TEXT BLOCK:
*** Begin section ***
A day or two later, we're up and running. People who have tried the SoftBook Reader, a larger device produced by SoftBook Press (which, along with NuvoMedia, was purchased by Gemstar International Group Limited in January), tell me that you can plug that device directly into a phone line at night and download the next day's Wall Street Journal while you sleep. With the Rocket eBook, I've got to download documents to my iMac first, then transfer them to the e-book. The advantage of this procedure is that my computer can hold much more content than the device itself, and I can download dozens of files to RocketLibrarian, the software that manages those files on my hard drive, moving them into and out of the e-book as needed.
Still, SoftBook's deal with the Journal intrigues me. Print newspapers get on my nerves. Every morning when I buy my copy of the New York Times, I have to extract and discard the sports section and often the automobile supplement. On Sundays, I automatically toss out a huge wad of the paper, mostly classifieds. When I'm done reading the sections I am interested in, there's another pile of newsprint to either jam guiltily in the wastebasket or lug over to the nearest recyclables depository. Besides, the large pages of broadsheets are difficult to read, especially on the subway, and the ink always seems to wind up smeared on my face.
I buy an e-book subscription to the Times, and even though it doesn't download while I sleep, it's still pretty handy. Soon I'm reading the day's top stories with a single, unbesmirched hand. If I'm on a crowded train and have to stand, I still have one hand free to hold on with as I read effortlessly through the articles -- no awkward folding, no tucking sections under my arms, no wresting the paper into a convenient position. I feel the unreasonable smugness of someone who has beaten the system. It's like shopping wholesale.
Here's what I see: The screen is fairly small, 4 1/2 inches by 3 inches and the default font resembles the classic Macintosh Geneva: sans serif with streamlined letter forms. The resolution is good but not anywhere close to that of print, and there's no color (not that I miss it) beyond the greenish glow that the screen gives off, which is identical to that of a Palm Pilot. The brightness of the backlighting, along with the font style and size and the page orientation, can be adjusted.
The document I'm reading appears as one long, continuous stream of text. I use Page Forward/Back buttons built into the case to scroll down through it -- they're easy to push with the thumb of the hand that's holding the device. Along the right side of the screen there's a long, thermometer-style navigation bar that shows me how far along I am in the text. Menus enable me to switch to another document or book, to add underlines or annotations, to zip to specific pages, etc. I can activate them with a stylus attached to the e-book, but most of the time I just use my finger. Some documents, like the e-book edition of the New York Times, have hyperlinks so that you can touch one in a list of headlines and get the entire story.
*** End section ***
[Collected data]
*** Begin section ***
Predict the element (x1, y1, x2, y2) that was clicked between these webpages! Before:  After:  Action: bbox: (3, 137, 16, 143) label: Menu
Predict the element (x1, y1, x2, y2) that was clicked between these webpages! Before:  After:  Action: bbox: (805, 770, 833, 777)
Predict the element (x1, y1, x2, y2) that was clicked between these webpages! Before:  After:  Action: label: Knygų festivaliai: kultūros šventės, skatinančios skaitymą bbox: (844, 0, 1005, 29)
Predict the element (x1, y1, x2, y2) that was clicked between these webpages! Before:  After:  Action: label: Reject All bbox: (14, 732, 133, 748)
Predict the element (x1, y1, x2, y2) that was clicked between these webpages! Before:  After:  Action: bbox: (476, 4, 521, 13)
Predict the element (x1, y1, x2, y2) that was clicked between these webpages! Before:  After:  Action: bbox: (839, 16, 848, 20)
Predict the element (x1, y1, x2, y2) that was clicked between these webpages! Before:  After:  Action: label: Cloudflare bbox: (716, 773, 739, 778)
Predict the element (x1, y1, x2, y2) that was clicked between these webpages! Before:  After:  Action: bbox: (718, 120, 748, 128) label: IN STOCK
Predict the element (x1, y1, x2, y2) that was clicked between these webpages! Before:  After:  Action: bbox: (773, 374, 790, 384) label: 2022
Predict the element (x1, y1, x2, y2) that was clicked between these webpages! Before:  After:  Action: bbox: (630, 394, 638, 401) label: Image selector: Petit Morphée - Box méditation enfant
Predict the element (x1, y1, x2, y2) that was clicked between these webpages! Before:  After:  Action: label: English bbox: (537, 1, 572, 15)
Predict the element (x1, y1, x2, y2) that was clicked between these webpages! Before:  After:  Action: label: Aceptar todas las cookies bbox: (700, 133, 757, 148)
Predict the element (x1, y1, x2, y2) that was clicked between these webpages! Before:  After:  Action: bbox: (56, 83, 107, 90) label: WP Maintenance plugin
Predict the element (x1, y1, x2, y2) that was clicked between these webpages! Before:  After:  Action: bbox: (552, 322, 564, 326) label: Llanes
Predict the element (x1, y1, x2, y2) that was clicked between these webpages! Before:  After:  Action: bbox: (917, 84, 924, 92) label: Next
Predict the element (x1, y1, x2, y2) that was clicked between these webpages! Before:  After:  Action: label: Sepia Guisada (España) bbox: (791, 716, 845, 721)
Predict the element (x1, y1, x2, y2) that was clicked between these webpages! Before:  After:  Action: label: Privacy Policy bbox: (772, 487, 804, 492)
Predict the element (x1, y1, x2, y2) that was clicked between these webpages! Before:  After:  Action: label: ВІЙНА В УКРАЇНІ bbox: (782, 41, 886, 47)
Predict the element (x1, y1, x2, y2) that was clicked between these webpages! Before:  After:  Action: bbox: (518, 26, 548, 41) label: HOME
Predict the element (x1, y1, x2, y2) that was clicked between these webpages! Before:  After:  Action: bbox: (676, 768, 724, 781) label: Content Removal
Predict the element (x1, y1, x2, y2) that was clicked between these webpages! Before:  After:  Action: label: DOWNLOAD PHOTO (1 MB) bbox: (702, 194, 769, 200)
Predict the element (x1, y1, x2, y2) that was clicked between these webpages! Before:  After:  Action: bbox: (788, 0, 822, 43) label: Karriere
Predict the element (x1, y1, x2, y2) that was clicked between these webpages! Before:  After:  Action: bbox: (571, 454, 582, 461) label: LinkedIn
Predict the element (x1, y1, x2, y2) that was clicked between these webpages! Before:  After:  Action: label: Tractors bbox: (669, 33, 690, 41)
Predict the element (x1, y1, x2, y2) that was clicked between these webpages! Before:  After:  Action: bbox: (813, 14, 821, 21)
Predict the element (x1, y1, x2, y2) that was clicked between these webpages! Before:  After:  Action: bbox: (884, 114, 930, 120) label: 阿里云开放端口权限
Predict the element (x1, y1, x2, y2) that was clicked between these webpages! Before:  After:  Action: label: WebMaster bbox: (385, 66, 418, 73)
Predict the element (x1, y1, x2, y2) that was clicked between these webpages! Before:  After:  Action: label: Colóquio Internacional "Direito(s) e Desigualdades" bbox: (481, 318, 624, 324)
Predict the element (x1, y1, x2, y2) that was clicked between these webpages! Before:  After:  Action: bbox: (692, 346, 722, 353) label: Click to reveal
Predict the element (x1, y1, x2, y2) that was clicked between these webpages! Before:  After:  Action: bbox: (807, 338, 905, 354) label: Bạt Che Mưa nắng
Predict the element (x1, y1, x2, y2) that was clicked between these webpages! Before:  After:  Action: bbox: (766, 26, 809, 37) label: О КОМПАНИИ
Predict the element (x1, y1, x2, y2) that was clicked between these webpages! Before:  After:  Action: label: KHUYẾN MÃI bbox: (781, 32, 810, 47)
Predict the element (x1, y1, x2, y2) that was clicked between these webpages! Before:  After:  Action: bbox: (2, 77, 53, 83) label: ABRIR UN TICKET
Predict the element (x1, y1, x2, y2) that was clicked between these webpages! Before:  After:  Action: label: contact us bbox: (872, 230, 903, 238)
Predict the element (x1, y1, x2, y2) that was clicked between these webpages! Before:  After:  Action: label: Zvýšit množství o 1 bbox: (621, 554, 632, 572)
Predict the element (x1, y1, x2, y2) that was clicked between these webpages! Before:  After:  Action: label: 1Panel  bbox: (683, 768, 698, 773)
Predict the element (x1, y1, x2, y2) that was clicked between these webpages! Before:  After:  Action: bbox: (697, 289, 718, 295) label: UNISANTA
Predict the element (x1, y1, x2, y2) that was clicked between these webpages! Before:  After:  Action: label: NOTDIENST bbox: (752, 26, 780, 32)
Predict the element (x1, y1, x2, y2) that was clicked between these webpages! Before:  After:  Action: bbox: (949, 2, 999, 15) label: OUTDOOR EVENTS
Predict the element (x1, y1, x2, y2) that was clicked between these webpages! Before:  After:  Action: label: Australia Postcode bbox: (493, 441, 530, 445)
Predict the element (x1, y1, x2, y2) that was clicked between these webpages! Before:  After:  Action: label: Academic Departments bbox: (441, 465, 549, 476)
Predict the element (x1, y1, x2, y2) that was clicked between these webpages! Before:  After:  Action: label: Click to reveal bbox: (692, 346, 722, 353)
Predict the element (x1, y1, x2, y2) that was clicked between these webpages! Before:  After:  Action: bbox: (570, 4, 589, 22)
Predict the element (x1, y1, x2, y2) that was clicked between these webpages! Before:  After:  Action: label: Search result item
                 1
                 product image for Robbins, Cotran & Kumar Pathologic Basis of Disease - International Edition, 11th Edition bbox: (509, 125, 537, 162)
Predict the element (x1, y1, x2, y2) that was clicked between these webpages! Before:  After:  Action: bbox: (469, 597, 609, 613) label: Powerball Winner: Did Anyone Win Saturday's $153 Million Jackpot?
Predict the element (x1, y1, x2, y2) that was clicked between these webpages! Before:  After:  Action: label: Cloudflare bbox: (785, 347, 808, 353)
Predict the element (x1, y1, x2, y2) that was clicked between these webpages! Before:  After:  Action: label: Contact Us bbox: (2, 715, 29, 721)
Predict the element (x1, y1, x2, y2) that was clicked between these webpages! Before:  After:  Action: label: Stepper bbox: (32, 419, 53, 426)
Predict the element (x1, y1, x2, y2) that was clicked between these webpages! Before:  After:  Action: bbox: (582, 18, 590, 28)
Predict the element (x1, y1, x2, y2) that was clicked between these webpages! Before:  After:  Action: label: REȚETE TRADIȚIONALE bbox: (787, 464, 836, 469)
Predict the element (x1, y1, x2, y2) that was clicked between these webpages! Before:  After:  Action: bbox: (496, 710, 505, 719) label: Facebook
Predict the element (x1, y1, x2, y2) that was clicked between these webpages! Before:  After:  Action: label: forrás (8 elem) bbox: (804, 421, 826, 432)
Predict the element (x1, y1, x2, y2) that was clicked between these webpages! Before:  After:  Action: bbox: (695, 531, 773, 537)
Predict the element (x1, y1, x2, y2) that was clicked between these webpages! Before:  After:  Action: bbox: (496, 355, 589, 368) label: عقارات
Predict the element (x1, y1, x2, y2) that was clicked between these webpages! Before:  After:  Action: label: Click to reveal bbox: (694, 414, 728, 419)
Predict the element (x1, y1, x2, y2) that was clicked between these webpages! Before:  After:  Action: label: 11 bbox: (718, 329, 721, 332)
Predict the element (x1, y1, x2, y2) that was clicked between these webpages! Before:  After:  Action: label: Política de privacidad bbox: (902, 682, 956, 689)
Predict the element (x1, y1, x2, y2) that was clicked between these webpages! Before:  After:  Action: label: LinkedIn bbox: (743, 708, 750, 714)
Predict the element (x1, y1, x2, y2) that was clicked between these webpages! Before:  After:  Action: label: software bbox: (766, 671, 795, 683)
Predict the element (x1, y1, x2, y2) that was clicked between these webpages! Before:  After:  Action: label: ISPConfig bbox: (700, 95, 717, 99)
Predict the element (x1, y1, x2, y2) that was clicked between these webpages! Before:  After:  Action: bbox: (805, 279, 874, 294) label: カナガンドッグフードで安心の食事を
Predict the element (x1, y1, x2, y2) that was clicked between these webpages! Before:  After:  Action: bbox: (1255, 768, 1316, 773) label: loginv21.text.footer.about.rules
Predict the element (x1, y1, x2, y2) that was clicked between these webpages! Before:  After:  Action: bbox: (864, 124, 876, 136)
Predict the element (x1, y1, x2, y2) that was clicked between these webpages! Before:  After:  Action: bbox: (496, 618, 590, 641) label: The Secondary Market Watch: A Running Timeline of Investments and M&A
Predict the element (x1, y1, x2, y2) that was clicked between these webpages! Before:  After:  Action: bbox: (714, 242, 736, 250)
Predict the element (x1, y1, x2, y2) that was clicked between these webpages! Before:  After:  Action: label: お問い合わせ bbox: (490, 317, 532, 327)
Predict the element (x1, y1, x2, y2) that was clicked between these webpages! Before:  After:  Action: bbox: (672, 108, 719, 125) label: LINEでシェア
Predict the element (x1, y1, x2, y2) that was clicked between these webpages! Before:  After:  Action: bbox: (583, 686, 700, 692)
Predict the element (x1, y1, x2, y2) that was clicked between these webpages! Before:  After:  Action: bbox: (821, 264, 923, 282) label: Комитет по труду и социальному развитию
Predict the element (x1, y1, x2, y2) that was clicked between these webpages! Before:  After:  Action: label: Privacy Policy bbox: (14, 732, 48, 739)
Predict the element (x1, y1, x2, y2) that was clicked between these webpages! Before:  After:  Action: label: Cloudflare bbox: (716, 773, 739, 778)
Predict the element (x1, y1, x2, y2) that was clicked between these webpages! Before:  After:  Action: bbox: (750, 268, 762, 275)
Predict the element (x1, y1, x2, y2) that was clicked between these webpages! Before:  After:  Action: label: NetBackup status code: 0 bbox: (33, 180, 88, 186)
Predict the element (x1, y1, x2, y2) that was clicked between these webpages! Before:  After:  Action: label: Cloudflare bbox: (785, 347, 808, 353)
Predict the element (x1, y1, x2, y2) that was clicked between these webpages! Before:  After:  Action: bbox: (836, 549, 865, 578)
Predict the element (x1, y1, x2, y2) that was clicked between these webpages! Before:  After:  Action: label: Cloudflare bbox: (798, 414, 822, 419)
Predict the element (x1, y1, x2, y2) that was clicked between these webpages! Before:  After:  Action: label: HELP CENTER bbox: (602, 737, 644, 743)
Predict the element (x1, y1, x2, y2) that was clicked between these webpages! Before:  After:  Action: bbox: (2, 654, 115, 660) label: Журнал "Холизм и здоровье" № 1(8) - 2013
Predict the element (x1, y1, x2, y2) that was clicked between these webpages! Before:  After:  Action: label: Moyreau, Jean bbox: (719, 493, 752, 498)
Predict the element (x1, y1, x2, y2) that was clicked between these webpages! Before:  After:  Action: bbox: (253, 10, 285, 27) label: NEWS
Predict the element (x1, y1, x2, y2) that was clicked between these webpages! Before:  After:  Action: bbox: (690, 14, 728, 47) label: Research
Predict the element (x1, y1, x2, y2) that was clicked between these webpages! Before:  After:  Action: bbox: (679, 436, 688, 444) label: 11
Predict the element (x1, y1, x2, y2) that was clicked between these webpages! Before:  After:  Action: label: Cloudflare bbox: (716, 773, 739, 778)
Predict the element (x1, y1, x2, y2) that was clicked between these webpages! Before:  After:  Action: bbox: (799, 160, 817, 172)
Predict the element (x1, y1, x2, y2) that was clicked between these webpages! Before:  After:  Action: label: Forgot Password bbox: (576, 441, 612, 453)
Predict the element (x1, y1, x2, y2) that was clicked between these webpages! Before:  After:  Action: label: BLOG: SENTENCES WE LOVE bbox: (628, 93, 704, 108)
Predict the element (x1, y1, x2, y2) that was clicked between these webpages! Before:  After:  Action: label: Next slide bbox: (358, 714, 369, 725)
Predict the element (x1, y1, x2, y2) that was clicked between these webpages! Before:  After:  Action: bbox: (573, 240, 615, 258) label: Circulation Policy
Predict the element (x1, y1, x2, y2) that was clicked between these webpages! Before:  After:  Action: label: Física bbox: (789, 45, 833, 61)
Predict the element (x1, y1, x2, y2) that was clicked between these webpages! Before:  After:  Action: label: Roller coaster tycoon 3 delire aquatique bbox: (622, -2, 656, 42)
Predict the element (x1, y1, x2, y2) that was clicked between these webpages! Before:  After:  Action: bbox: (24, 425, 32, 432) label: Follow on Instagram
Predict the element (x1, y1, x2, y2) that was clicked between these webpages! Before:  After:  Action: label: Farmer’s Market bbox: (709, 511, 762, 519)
*** End section ***
ASSIGNMENT: Please pick up the Rocket eBook passage after its last sentence and keep writing it.

REPLY:
But here's the inevitable rub: The version of the Times I've bought for my e-book contains only a small percentage of the stories that run in the edition I can buy at my corner newsstand. I get the top stories, mostly international, and way too much of the business coverage. But I don't get any of the arts coverage, including the book reviews, although I can pay extra to get the full books coverage plus some additional content from the Times' Web site. The stuff most e-book owners need to read may be the business coverage, but for me it's the cultural journalism. Plus, the one part of the paper I read purely for pleasure, the Metro section -- home to gnomic reports of strange crimes, tales of domestic tragedy and offbeat stories about exotic species of trees inexplicably discovered in Brooklyn -- is MIA as far as my e-book is concerned.
Likewise, most of the periodicals available in Rocket eBook format are the things that litter the coffee tables of early adopters: Bloomberg.com, the Industry Standard and -- hey -- there's Salon.com, but only a best-of collection that's sterling (if I do say so myself) but dated. My first request for Salon's "current weekly book review" gets me a piece that's a month old, and the second time I try I get an error message. Eventually I figure out how to transfer current Salon stories to the e-book by calling up each story, clicking on the "print this page" option, then saving the resulting page as an HTML file to my hard drive and then using RocketLibrarian to convert it to e-book format. This isn't hard, but it's tedious.
Still, the ability to download Salon stories to my e-book turns out, surprisingly, to be one of the device's most appealing and useful features. As the amount of Salon's content has mushroomed, I've found myself reading less and less of it, because I already spend too much time at my computer. For me, it's not the actual screen that makes reading from a screen undesirable -- it's the fact that the screen is part of the machine I work on more than eight hours a day, restricted to a limited range of postures. Once I'm done working, I don't want to linger at my keyboard to do my recreational reading; sometimes I print stories out, but that seems like a waste of paper. With the e-book, I'm able to read my colleagues' work while stretched out on my sofa, curled up in my armchair, even as I chug along on the Stair Master at the gym.